-- Что требуется --
Перепечатайте все записи ниже без каких-либо изменений.

-- Строки --
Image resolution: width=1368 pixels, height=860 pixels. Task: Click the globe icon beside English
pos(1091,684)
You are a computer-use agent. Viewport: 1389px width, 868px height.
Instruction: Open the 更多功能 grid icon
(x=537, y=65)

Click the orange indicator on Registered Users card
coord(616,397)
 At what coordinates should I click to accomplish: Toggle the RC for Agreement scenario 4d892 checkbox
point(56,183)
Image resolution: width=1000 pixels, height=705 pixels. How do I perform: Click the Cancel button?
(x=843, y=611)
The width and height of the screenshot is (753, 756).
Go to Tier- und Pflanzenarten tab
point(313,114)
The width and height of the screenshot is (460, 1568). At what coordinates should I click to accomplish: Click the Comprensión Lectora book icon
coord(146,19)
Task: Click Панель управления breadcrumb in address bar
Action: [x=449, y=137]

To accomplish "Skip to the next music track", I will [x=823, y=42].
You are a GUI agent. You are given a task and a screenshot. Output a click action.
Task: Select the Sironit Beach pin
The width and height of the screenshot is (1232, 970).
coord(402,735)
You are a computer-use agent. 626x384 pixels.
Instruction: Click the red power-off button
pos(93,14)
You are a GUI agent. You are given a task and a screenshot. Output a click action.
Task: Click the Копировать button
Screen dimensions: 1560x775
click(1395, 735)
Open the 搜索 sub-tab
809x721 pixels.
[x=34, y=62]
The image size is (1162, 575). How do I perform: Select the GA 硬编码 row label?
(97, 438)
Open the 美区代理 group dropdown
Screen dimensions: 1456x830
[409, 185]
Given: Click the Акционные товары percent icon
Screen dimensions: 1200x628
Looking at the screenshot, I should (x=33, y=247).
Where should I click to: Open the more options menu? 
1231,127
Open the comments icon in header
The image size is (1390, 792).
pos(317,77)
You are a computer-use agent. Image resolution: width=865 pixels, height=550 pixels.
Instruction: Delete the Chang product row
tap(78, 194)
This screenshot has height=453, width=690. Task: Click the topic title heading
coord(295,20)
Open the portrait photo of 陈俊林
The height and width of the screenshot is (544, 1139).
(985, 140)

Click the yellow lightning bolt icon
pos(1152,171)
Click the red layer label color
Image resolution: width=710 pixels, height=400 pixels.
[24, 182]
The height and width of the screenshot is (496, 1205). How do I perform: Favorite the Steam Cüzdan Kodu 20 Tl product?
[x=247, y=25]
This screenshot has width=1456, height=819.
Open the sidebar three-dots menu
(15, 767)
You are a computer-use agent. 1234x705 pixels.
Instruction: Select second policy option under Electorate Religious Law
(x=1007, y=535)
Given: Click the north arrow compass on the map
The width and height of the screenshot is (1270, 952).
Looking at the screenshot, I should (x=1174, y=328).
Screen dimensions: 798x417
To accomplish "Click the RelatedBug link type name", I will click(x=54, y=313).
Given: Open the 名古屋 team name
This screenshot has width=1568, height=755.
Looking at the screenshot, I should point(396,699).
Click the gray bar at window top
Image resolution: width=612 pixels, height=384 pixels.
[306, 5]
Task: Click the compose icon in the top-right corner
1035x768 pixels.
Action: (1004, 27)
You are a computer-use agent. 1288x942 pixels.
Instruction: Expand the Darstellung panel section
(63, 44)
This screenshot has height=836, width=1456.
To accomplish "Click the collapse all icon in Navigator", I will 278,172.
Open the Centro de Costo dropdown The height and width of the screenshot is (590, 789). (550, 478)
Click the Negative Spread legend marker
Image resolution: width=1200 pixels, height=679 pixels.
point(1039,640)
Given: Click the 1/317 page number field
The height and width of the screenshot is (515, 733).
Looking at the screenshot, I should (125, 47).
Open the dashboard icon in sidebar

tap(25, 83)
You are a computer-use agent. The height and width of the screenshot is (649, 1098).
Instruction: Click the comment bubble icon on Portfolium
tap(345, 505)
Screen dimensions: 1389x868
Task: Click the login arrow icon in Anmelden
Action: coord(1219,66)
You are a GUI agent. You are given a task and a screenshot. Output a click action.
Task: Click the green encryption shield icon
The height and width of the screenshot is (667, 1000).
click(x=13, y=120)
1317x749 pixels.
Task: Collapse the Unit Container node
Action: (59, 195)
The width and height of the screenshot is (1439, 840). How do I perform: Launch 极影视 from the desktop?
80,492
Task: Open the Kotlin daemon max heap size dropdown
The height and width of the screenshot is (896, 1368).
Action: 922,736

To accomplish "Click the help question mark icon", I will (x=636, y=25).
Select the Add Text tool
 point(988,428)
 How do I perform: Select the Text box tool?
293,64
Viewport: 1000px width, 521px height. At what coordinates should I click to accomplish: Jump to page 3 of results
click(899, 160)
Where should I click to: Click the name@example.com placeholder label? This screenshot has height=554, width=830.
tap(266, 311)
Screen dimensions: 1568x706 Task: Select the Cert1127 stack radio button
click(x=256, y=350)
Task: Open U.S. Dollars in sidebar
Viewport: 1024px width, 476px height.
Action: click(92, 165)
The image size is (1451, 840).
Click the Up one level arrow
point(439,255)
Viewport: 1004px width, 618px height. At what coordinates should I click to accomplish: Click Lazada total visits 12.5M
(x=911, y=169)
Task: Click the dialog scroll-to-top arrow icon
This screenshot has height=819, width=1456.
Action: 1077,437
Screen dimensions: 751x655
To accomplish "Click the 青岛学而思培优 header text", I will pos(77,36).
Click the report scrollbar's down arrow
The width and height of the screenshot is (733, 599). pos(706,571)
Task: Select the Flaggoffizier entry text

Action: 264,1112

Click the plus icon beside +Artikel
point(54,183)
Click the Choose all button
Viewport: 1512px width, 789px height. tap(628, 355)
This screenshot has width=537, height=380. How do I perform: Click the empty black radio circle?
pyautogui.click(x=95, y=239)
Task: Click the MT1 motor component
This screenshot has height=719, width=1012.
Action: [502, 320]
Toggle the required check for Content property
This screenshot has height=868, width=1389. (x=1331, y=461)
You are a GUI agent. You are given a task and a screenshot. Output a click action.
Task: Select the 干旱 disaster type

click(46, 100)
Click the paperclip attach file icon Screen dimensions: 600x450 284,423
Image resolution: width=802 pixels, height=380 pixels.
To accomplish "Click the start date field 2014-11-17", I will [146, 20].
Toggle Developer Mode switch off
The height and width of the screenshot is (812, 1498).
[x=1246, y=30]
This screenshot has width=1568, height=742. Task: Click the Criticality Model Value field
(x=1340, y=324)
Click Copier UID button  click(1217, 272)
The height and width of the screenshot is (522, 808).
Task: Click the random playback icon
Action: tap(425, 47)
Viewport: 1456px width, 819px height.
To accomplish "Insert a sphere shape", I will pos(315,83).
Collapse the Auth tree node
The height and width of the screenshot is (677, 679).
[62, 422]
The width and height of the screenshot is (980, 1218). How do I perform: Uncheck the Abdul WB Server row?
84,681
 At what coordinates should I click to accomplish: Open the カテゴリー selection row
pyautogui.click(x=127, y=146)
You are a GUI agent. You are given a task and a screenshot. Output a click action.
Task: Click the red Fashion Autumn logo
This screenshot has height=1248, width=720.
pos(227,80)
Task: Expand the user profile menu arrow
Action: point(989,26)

-- Готовое упражнение --
Image resolution: width=1368 pixels, height=860 pixels. Task: Click the globe icon beside English
pos(1091,684)
You are a computer-use agent. Viewport: 1389px width, 868px height.
Instruction: Open the 更多功能 grid icon
(x=537, y=65)

Click the orange indicator on Registered Users card
coord(616,397)
 At what coordinates should I click to accomplish: Toggle the RC for Agreement scenario 4d892 checkbox
point(56,183)
Image resolution: width=1000 pixels, height=705 pixels. How do I perform: Click the Cancel button?
(x=843, y=611)
The width and height of the screenshot is (753, 756).
Go to Tier- und Pflanzenarten tab
point(313,114)
The width and height of the screenshot is (460, 1568). At what coordinates should I click to accomplish: Click the Comprensión Lectora book icon
coord(146,19)
Task: Click Панель управления breadcrumb in address bar
Action: [x=449, y=137]

To accomplish "Skip to the next music track", I will [x=823, y=42].
You are a GUI agent. You are given a task and a screenshot. Output a click action.
Task: Select the Sironit Beach pin
The width and height of the screenshot is (1232, 970).
coord(402,735)
You are a computer-use agent. 626x384 pixels.
Instruction: Click the red power-off button
pos(93,14)
You are a GUI agent. You are given a task and a screenshot. Output a click action.
Task: Click the Копировать button
Screen dimensions: 1560x775
click(1395, 735)
Open the 搜索 sub-tab
809x721 pixels.
[x=34, y=62]
The image size is (1162, 575). How do I perform: Select the GA 硬编码 row label?
(97, 438)
Open the 美区代理 group dropdown
Screen dimensions: 1456x830
[409, 185]
Given: Click the Акционные товары percent icon
Screen dimensions: 1200x628
Looking at the screenshot, I should (x=33, y=247).
Where should I click to: Open the more options menu? 
1231,127
Open the comments icon in header
The image size is (1390, 792).
pos(317,77)
You are a computer-use agent. Image resolution: width=865 pixels, height=550 pixels.
Instruction: Delete the Chang product row
tap(78, 194)
This screenshot has height=453, width=690. Task: Click the topic title heading
coord(295,20)
Open the portrait photo of 陈俊林
The height and width of the screenshot is (544, 1139).
(985, 140)

Click the yellow lightning bolt icon
pos(1152,171)
Click the red layer label color
Image resolution: width=710 pixels, height=400 pixels.
[24, 182]
The height and width of the screenshot is (496, 1205). How do I perform: Favorite the Steam Cüzdan Kodu 20 Tl product?
[x=247, y=25]
This screenshot has width=1456, height=819.
Open the sidebar three-dots menu
(15, 767)
You are a computer-use agent. 1234x705 pixels.
Instruction: Select second policy option under Electorate Religious Law
(x=1007, y=535)
Given: Click the north arrow compass on the map
The width and height of the screenshot is (1270, 952).
Looking at the screenshot, I should (x=1174, y=328).
Screen dimensions: 798x417
To accomplish "Click the RelatedBug link type name", I will click(x=54, y=313).
Given: Open the 名古屋 team name
This screenshot has width=1568, height=755.
Looking at the screenshot, I should point(396,699).
Click the gray bar at window top
Image resolution: width=612 pixels, height=384 pixels.
[306, 5]
Task: Click the compose icon in the top-right corner
1035x768 pixels.
Action: (1004, 27)
You are a computer-use agent. 1288x942 pixels.
Instruction: Expand the Darstellung panel section
(63, 44)
This screenshot has height=836, width=1456.
To accomplish "Click the collapse all icon in Navigator", I will 278,172.
Open the Centro de Costo dropdown The height and width of the screenshot is (590, 789). (550, 478)
Click the Negative Spread legend marker
Image resolution: width=1200 pixels, height=679 pixels.
point(1039,640)
Given: Click the 1/317 page number field
The height and width of the screenshot is (515, 733).
Looking at the screenshot, I should (125, 47).
Open the dashboard icon in sidebar

tap(25, 83)
You are a computer-use agent. The height and width of the screenshot is (649, 1098).
Instruction: Click the comment bubble icon on Portfolium
tap(345, 505)
Screen dimensions: 1389x868
Task: Click the login arrow icon in Anmelden
Action: coord(1219,66)
You are a GUI agent. You are given a task and a screenshot. Output a click action.
Task: Click the green encryption shield icon
The height and width of the screenshot is (667, 1000).
click(x=13, y=120)
1317x749 pixels.
Task: Collapse the Unit Container node
Action: (59, 195)
The width and height of the screenshot is (1439, 840). How do I perform: Launch 极影视 from the desktop?
80,492
Task: Open the Kotlin daemon max heap size dropdown
The height and width of the screenshot is (896, 1368).
Action: 922,736

To accomplish "Click the help question mark icon", I will (x=636, y=25).
Select the Add Text tool
 point(988,428)
 How do I perform: Select the Text box tool?
293,64
Viewport: 1000px width, 521px height. At what coordinates should I click to accomplish: Jump to page 3 of results
click(899, 160)
Where should I click to: Click the name@example.com placeholder label? This screenshot has height=554, width=830.
tap(266, 311)
Screen dimensions: 1568x706 Task: Select the Cert1127 stack radio button
click(x=256, y=350)
Task: Open U.S. Dollars in sidebar
Viewport: 1024px width, 476px height.
Action: click(92, 165)
The image size is (1451, 840).
Click the Up one level arrow
point(439,255)
Viewport: 1004px width, 618px height. At what coordinates should I click to accomplish: Click Lazada total visits 12.5M
(x=911, y=169)
Task: Click the dialog scroll-to-top arrow icon
This screenshot has height=819, width=1456.
Action: 1077,437
Screen dimensions: 751x655
To accomplish "Click the 青岛学而思培优 header text", I will pos(77,36).
Click the report scrollbar's down arrow
The width and height of the screenshot is (733, 599). pos(706,571)
Task: Select the Flaggoffizier entry text

Action: 264,1112

Click the plus icon beside +Artikel
point(54,183)
Click the Choose all button
Viewport: 1512px width, 789px height. tap(628, 355)
This screenshot has width=537, height=380. How do I perform: Click the empty black radio circle?
pyautogui.click(x=95, y=239)
Task: Click the MT1 motor component
This screenshot has height=719, width=1012.
Action: [502, 320]
Toggle the required check for Content property
This screenshot has height=868, width=1389. (x=1331, y=461)
You are a GUI agent. You are given a task and a screenshot. Output a click action.
Task: Select the 干旱 disaster type

click(46, 100)
Click the paperclip attach file icon Screen dimensions: 600x450 284,423
Image resolution: width=802 pixels, height=380 pixels.
To accomplish "Click the start date field 2014-11-17", I will [146, 20].
Toggle Developer Mode switch off
The height and width of the screenshot is (812, 1498).
[x=1246, y=30]
This screenshot has width=1568, height=742. Task: Click the Criticality Model Value field
(x=1340, y=324)
Click Copier UID button  click(1217, 272)
The height and width of the screenshot is (522, 808).
Task: Click the random playback icon
Action: tap(425, 47)
Viewport: 1456px width, 819px height.
To accomplish "Insert a sphere shape", I will pos(315,83).
Collapse the Auth tree node
The height and width of the screenshot is (677, 679).
[62, 422]
The width and height of the screenshot is (980, 1218). How do I perform: Uncheck the Abdul WB Server row?
84,681
 At what coordinates should I click to accomplish: Open the カテゴリー selection row
pyautogui.click(x=127, y=146)
You are a GUI agent. You are given a task and a screenshot. Output a click action.
Task: Click the red Fashion Autumn logo
This screenshot has height=1248, width=720.
pos(227,80)
Task: Expand the user profile menu arrow
Action: point(989,26)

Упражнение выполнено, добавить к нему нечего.